Abbé J. A. Dubois or Jean-Antoine Dubois (pronounced as /fr/; January 1765 - 17 February 1848) was a French Catholic missionary in India, and member of the Missions Etrangères de Paris; he was called Dodda Swami by the local people. In his work on Hindu manners, customs and traditions he presented Indian cultures, traditions, thoughts and the varnasrama system. He returned to France, and authored a book of Indology, Hindu Manners, Customs and Ceremonies.
Dubois is remembered in India for having adopted the way of life, clothing, vegetarianism and language typical of a Hindu monk or renunciate, and earning trust and respect. He failed, however, in his mission of converting Indians to Christianity; and often expressed the opinion that the project was doomed to failure.
Dubois was baptized on 10 January 1766 at Saint-Remèze, in Ardèche, now in south-central France. He was ordained in the diocese of Viviers in 1792, and sent for India that same year, as an MEP missionary.
In India, Dubois was at first attached to the Pondicherry mission, and worked in the southern districts of the present Madras Presidency. After the fall of Srirangapatna in 1799, he went to Mysore to reorganize the Christian community.
He abjured European society, adopted the native style of clothing, and made himself in habit and costume as much like a Hindu as he could. He used to go around in the garb of sanyasi and abstained from eating meat for many years.

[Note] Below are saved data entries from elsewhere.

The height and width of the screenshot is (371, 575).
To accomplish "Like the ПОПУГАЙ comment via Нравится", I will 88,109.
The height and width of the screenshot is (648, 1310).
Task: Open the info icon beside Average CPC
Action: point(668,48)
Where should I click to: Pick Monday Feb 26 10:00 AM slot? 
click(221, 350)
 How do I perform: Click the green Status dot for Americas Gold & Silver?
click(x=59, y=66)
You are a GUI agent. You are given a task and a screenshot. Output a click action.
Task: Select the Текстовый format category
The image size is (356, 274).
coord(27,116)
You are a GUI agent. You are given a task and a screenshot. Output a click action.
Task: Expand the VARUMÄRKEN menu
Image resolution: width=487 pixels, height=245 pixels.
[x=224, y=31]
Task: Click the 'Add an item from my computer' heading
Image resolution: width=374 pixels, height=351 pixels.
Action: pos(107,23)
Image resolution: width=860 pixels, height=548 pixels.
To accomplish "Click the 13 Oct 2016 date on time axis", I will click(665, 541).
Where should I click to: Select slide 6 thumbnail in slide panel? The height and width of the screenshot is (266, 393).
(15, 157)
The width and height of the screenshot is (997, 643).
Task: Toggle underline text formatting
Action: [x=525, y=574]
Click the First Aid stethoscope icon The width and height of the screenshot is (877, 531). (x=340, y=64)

He was credited with the founding of agricultural colonies and the introduction of vaccination as a preventive of smallpox. He also caused a church to be built in Srirangapatna, known in his honour as the "Abbe Dubois Chapel."

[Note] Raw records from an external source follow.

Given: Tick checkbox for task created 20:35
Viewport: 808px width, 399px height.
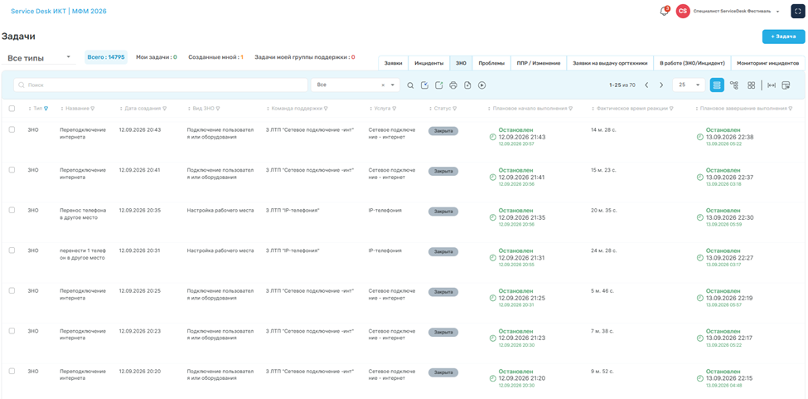Looking at the screenshot, I should pyautogui.click(x=12, y=211).
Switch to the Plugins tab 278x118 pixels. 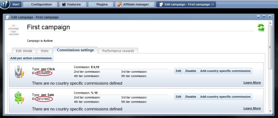pos(101,4)
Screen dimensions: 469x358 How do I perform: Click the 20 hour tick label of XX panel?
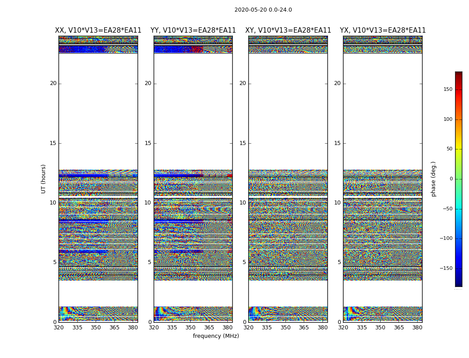click(x=53, y=83)
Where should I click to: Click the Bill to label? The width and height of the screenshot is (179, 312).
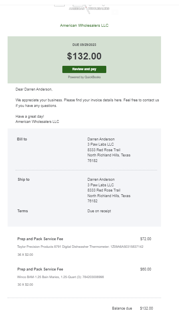[22, 139]
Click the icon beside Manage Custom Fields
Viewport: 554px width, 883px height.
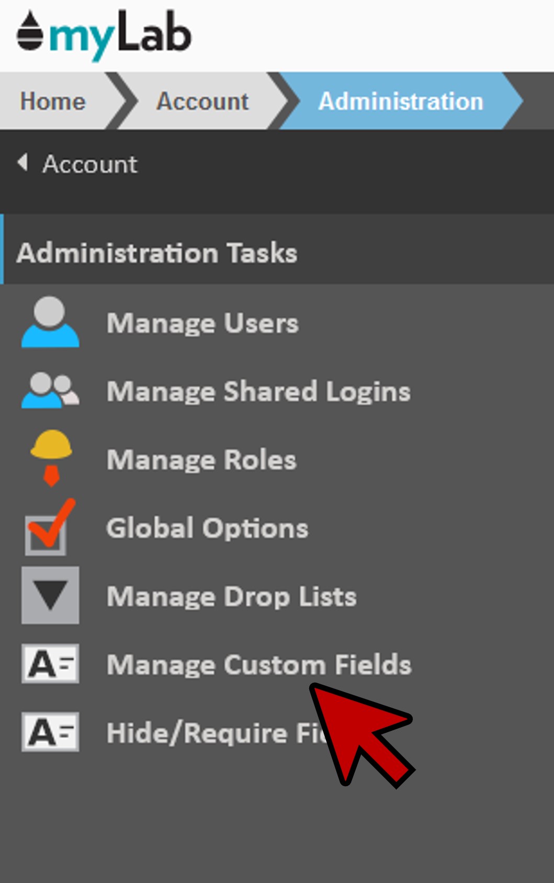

He was known as Dodda Swami-avaru in the Mysore region.
Rev. Elijah Hoole of the Wesleyan Mission records meeting Abbe Dubois on Saturday 4 August 1821 at Seringapatam. He describes the Abbe as being dressed in Muslim or Turkish clothes. The Abbe complains about many of his followers being forced to convert to Islam by Tipu Sultan. Having gained proficiency in local languages and customs, the Abbe gained respect among the locals. In his conversation with Elijah, the Abbe expressed the view that India was incapable of accepting Christianity and advised Elijah to return to England at the earliest.[1]
Dubois left India in January 1823, with a special pension conferred on him by the East India Company. On reaching Paris, he was appointed director of the Missions Étrangères de Paris, of which he afterwards became superior (1836-1839). He translated into French the famous book of Hindu fables called Panchatantra, and also a work called The Exploits of the Guru Paramartha.

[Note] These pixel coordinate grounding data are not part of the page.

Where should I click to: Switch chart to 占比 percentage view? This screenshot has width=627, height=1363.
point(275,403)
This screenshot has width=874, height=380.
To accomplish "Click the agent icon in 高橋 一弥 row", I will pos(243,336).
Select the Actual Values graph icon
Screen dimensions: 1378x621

His most notable work was Hindu manners, customs and ceremonies. Although Dubois disclaimed the title of author, his collections were not so much drawn from the Hindu sacred books as from his own careful and vivid observations, and it is this, united to a remarkable prescience, that makes his work so valuable. The book contains three parts:
Lord William Bentinck purchased Dubois's French manuscript for eight thousand rupees for the British East India Company in 1807. In 1816 an English translation was published, and about 1864, a curtailed reprint of this edition was issued. The Abbé, however, largely recast his work as Mœurs, institutions et cérémonies des peuples de l'Inde (published in Paris in 1825), and in 1897 this revised text (now in the India Office) was published in an edition with notes by H. K. Beauchamp.
Sylvie Murr has claimed that Dubois' Hindu Manners, Customs and Ceremonies derived from Gaston-Laurent Coeurdoux's original manuscript, Mœurs et coutumes des Indiens, now lost.[2]
Of much interest was his Letters on the State of Christianity in India, published in London in 1823, in which he asserted his opinion that under existing circumstances, there was no possibility of "overcoming the invincible barrier of Brahminical prejudice" so as to convert the Hindus to any sect of Christianity. He acknowledged that low castes and outcastes might convert in large numbers, but of the higher castes, he wrote:
"Should the intercourse between individuals of both nations, by becoming more intimate and more friendly, produce a change in the religion and usages of the country, it will not be to turn Christians that they will forsake their own religion, but rather ... to become mere atheists."